▸ Task list
• A. From the article on marital happiness, print the stretch from "This statistic confirms" through "we both enjoy." word for word.
• B. Pick up the article on marital happiness after its final sentence and write what follows.

▸ Passage provided
____
Posted May 06 2010 8:04pm
By Dr. Douglas Ramm 11/23/2007

MarriageThere’s an interesting study in the October issue of Personality and Social Psychology. Researchers have “discovered” what makes people happily married. It’s when the number of positive experiences with their spouse is roughly three times the number of negative encounters in day-to-day life.

This statistic confirms common sense. But it sheds little light on what makes a positive encounter. It doesn’t tell what we can do to increase the number of positive interactions with a romantic partner. But I can.

My research on emotional well-being has shown that to be satisfied with a romantic relationship we need to regularly have interactions that provide the following three things:

  • Affirmation feedback we get from our partner that tells us we are adequate, competent, acceptable, desirable and loveable human beings.
  • Companionship sharing some experience we both enjoy.  
  • Intimacy sharing aspects of ourselves that could result in ridicule, rejection or embarrassment, and our partner continues to affirm us.

This clearly shows you the steps to take to become a more attractive partner. First, make an effort to affirm your partner several times a day. Give a kiss. Say what you find attractive about your partner. Mention what a nice job he or she is doing with everyday activities like cooking, shopping, housekeeping, washing the car or paying bills. Thank your partner for going to work each day and bringing home the money that helps keep you happy.
____
▸ Material supplied
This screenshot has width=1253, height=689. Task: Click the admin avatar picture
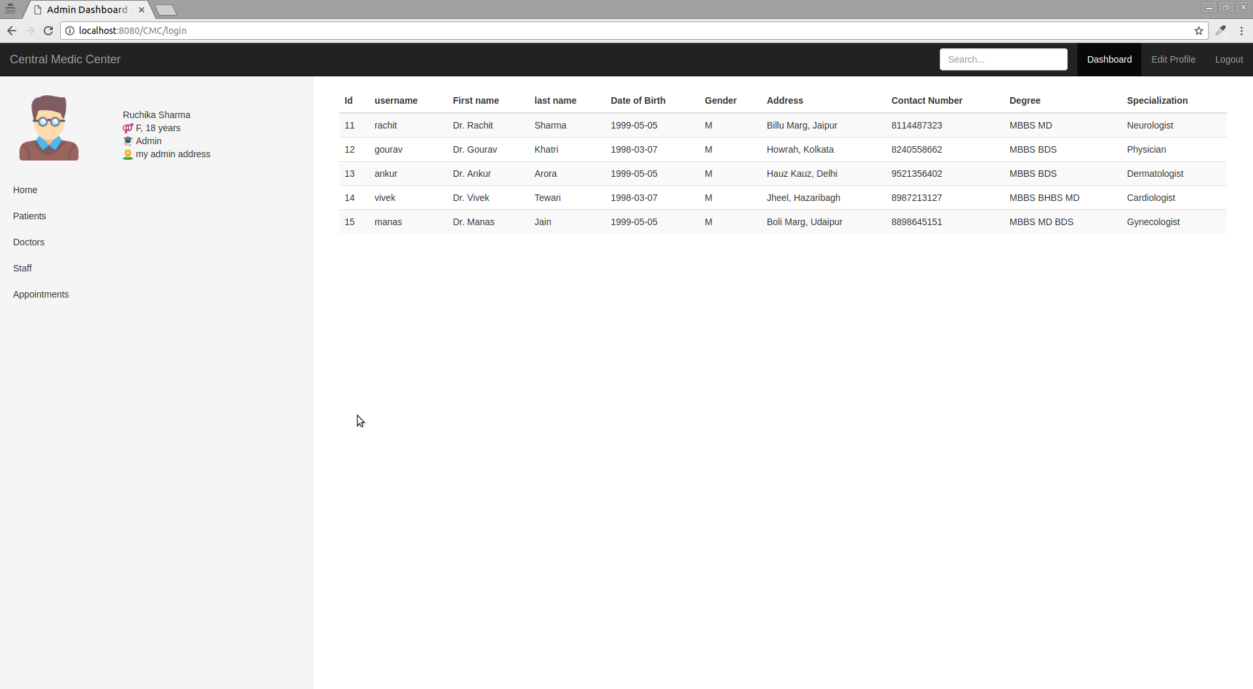(49, 128)
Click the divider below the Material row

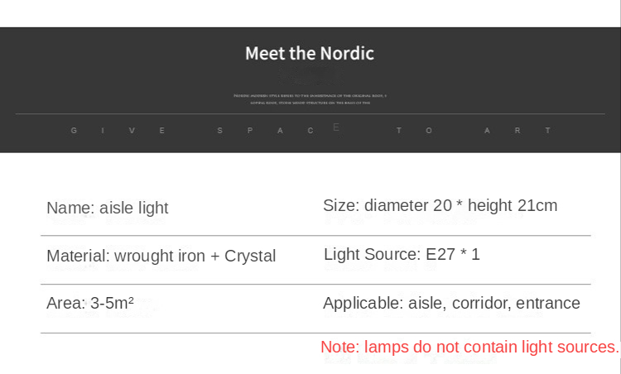315,284
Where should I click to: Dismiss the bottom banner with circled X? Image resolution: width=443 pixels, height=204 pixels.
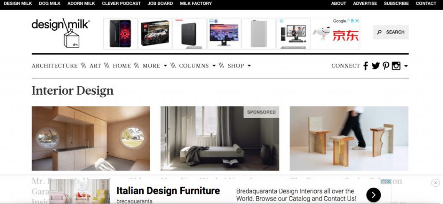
____
▸ Task responses
• A.
This statistic confirms common sense. But it sheds little light on what makes a positive encounter. It doesn’t tell what we can do to increase the number of positive interactions with a romantic partner. But I can.

My research on emotional well-being has shown that to be satisfied with a romantic relationship we need to regularly have interactions that provide the following three things:

  • Affirmation feedback we get from our partner that tells us we are adequate, competent, acceptable, desirable and loveable human beings.
  • Companionship sharing some experience we both enjoy.

• B.
You can increase companionship by spending more time with your partner. Share a meal. Sit in the same room when reading or watching television. Go along on the next trip to the grocery or the hardware store. Suggest dinner and a movie, a play, a museum or a sporting event.  

Get more intimacy with unexpected sex. Tell your partner what you like him or her to do when you are making love. Ask your partner how you could provide more pleasure.

Do all these things, and you’ll be able to say you are happily married.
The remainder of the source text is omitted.